= SUPPLIED DATA =
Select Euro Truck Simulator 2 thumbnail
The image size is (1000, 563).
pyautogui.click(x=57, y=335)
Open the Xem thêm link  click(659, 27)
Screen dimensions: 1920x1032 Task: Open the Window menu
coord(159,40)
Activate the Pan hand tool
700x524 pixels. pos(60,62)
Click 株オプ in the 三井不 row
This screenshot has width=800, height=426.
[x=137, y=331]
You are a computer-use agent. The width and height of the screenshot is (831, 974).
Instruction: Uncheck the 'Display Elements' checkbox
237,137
--
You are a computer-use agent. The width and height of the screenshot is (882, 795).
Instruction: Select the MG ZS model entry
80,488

= HOW TO COMPLETE THIS TASK =
The lines to show are those in the data above that include "computer".

= ANSWER TO THIS TASK =
You are a computer-use agent. The width and height of the screenshot is (831, 974).
You are a computer-use agent. The width and height of the screenshot is (882, 795).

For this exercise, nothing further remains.